**Provided text:**
==========
25th November 2000
Well, I'm going to be away for a while.
3 weeks away in Basildon hospital. I hope they have semi-decent accomodation with non-asbestos sinks and potable drinking water, but i'm not getting my hopes up too high. I know the NHS too well.
So I'm sitting here picking bones out from between my teeth as I eat my fish-and-chips lunch. I hate bones. Normally I avoid fish like the plague unless it has been meticulously filleted. I hate the feeling of bones poking into my tongue, into my cheek, prodding insistently into my teeth. I harbour a secret horror of gagging on nasty sharp fish-bones, and so I don't eat fish. Until today I guess. Suddenly got hit by a perverse inclination to have some fish and chips on the way home from seeing my patient. And now I'm paying the consequences for my impulsiveness. Isn't fried fish and chips supposed to be filleted anyway. Grr.
It seems I'm running out of space on my "reading room" page. Ack, that means actually reformatting the page. Work. Well I'll just leave for tomorrow what I can do today, and I'm sure when I finally get around to doing something it will be the most energy efficient method I can devise.
I like chips. I like the way they crunch between my teeth and become soggy and juicy on the tongue as you munch on them. I like the taste they give off - no salt and vinegar for me, thank you (tomato ketchup optional depending on my mood) and I'm beginning to think of just eating the chips and throwing away the fish. Maybe next time I step into the shop I'll ask for a fish and chips please, with no fish.
==========
**Data provided:**
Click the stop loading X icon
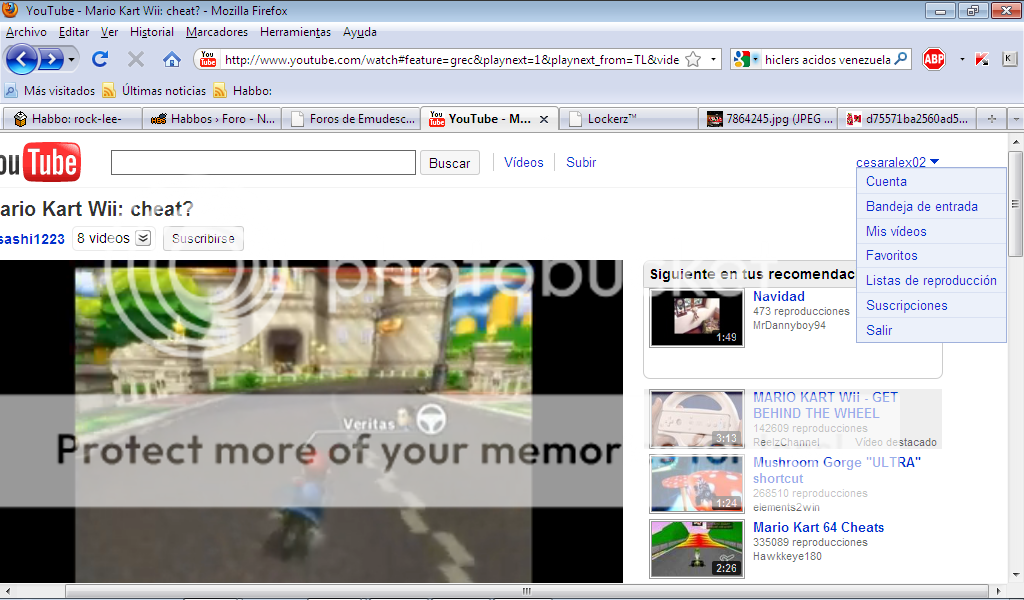1024x600 pixels. pyautogui.click(x=136, y=60)
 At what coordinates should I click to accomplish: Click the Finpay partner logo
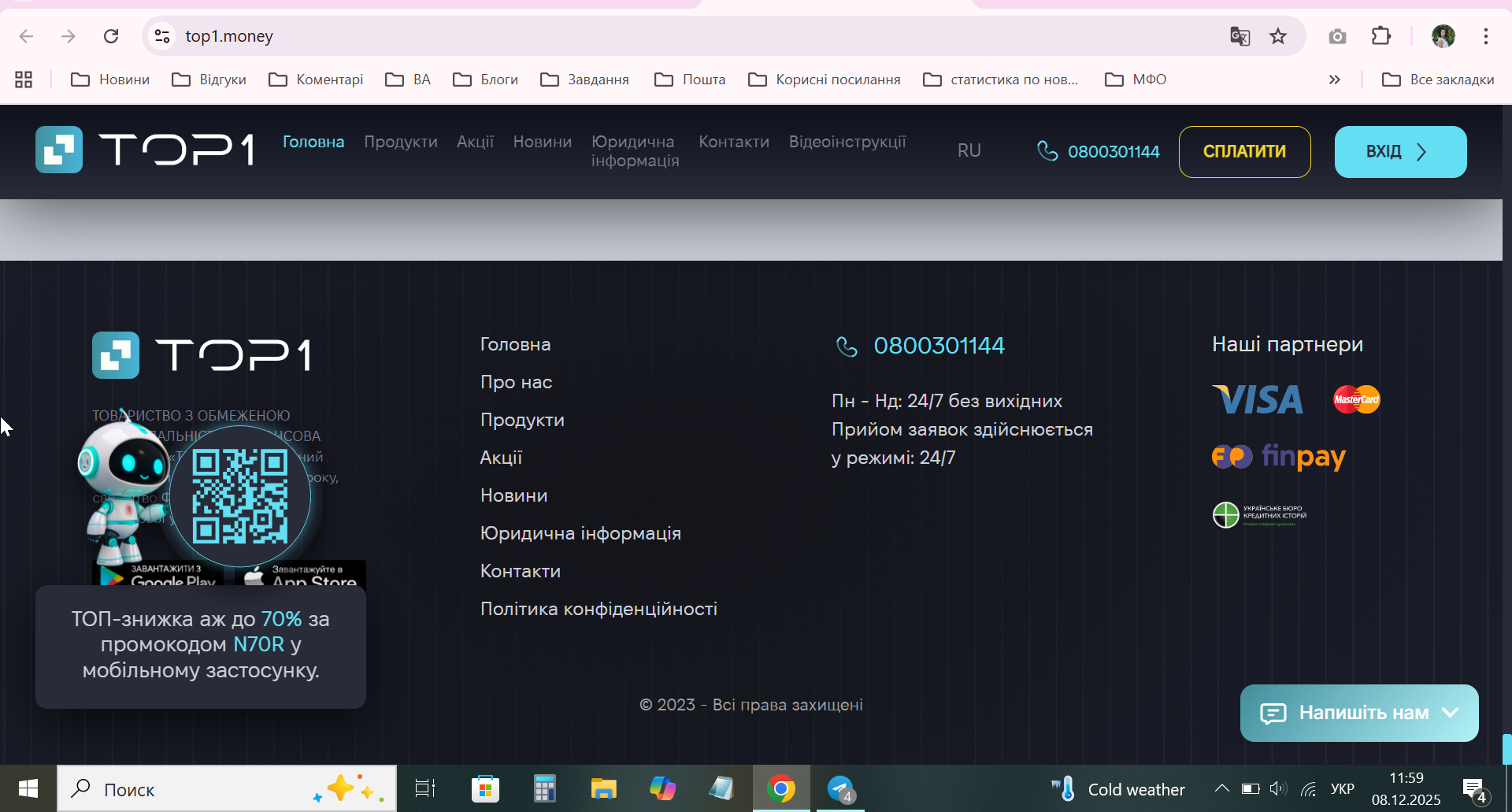1279,457
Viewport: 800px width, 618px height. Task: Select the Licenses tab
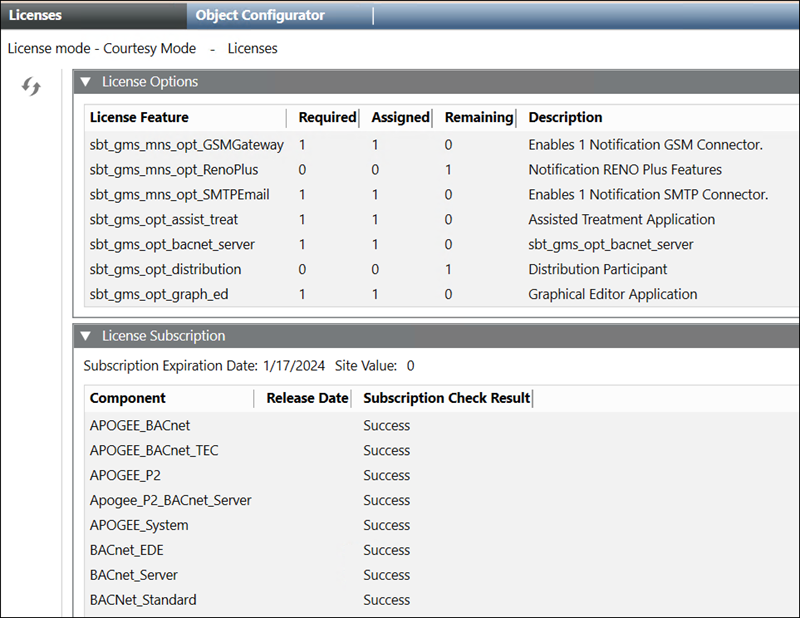tap(36, 15)
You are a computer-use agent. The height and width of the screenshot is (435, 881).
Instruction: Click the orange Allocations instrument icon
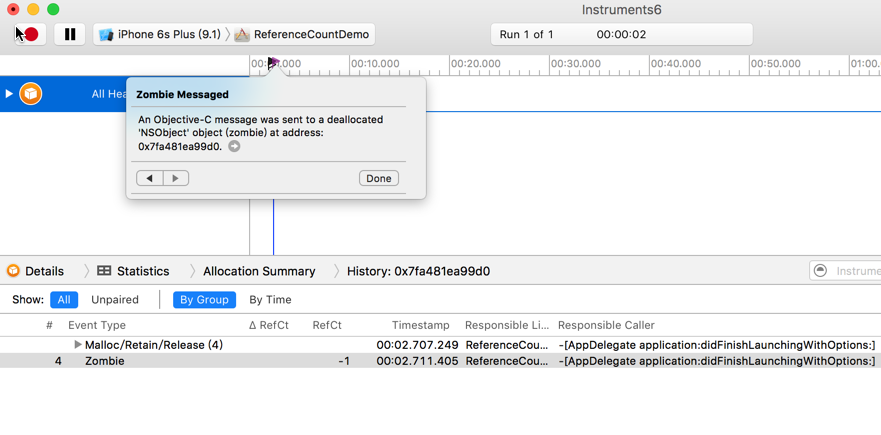[31, 94]
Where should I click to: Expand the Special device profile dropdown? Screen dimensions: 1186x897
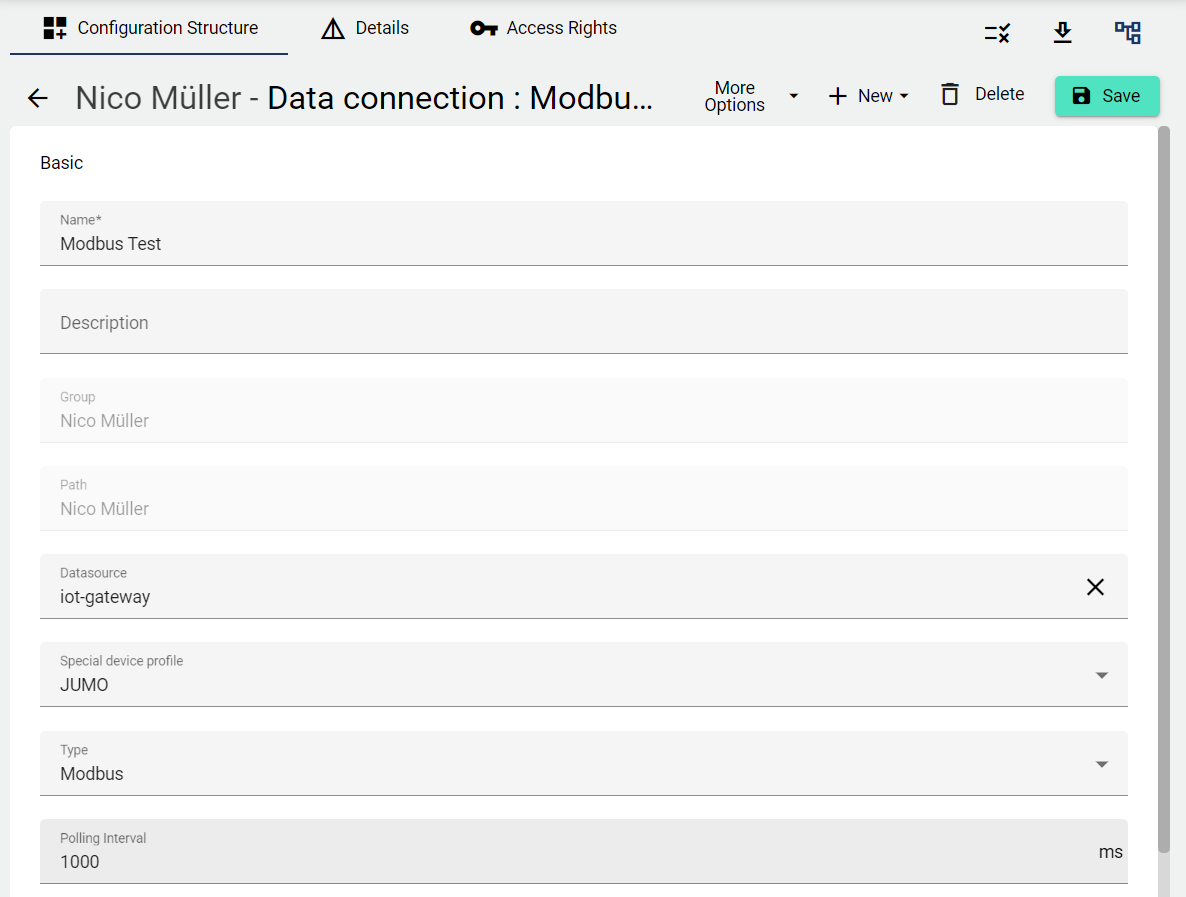(1102, 675)
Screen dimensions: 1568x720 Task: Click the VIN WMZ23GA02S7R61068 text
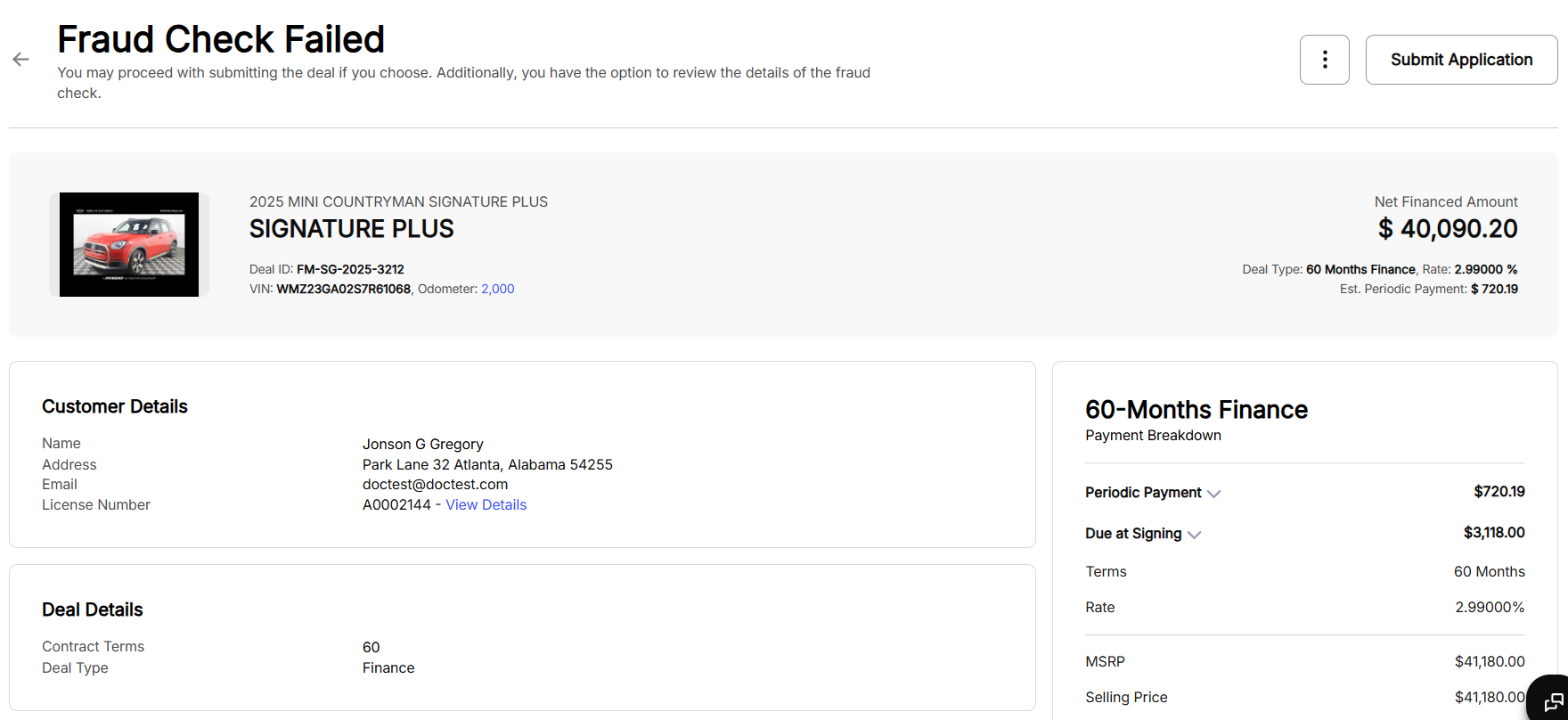pos(343,289)
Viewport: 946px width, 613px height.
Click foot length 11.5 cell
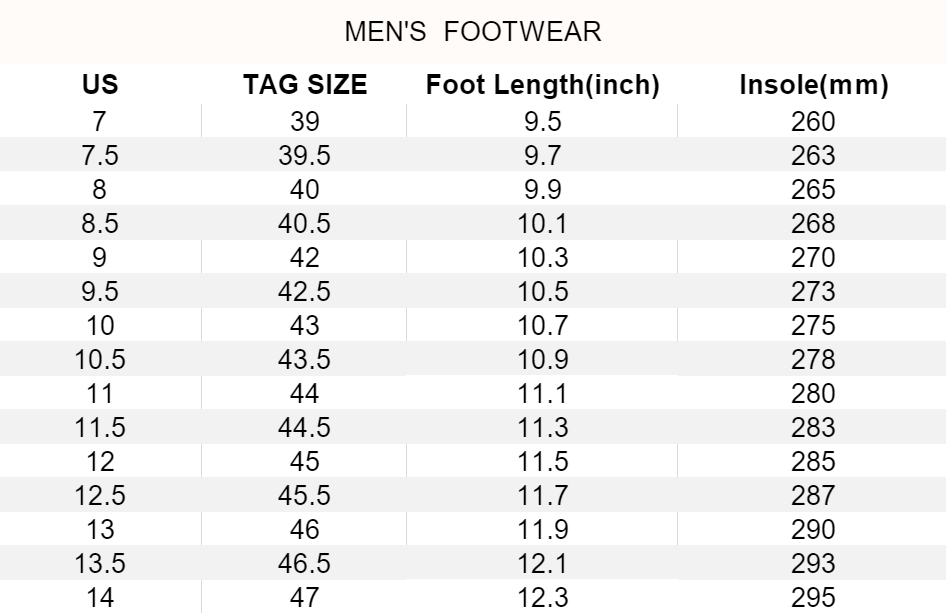[x=542, y=461]
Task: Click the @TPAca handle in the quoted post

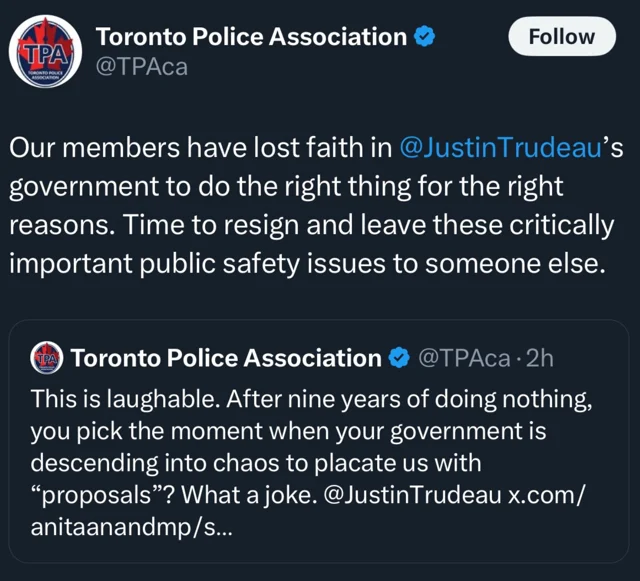Action: click(x=463, y=358)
==========
**What to work on:**
(1) Answer these from the diary entry:
(a) How long will the writer be away in Basildon hospital?
(b) Which page does the writer say is running out of space?
(c) What does the writer refuse to have on chips?
(2) Continue the diary entry about the fish-and-chips lunch, starting after its last sentence.

**Exercise answers:**
(1)
(a) Three weeks.
(b) The "reading room" page.
(c) Salt and vinegar.

(2)
There's so little going on in this life. I remember another life I led once when my answering machine was always bursting at the seams to talk to me when I got home, and my mailbox was flooded with emails from real people - and not just blonde bombshells who wanted to show it all to me, or to show us how to fit large men up their various orifices. I'm beginning to consider terminating my hotmail account which gets about a megabyte of crap a day. Or perhaps to activate my inbox protector, which, naturally will exclude the few friends who do email me from getting in touch with me. Decisions, decisions.
I've taken my daily pilgrimage over to Anna's page, only to find to my disappointment that she's still hanging in there. Anna's page is special. She doesn't need to write anything, but people go back there religiously anyway to make sure she hasn't. Then she writes something wonderful about her dreams, and presto! her guestbook is overflowing at the edges with compliments. Mine, well it doesn't matter if I do write, or not - it's turning into a little deserted graveyard frequented rarely by a few reluctant tenders. Perhaps its the thoughts I convey, too dark, too morose. Or perhaps it's simply because I'm male, and I have no pictures of myself here. Being a pretty female always seems to work, you don't need to write anything about what you think, just put a few pictures of yourself up, and voila! People aplenty flood to your page and lavish insincere compliments unto your guestbook, hoping, perhaps, somehow, someday to get into your pants.
I'm doing it again; I'm being cynical and morose.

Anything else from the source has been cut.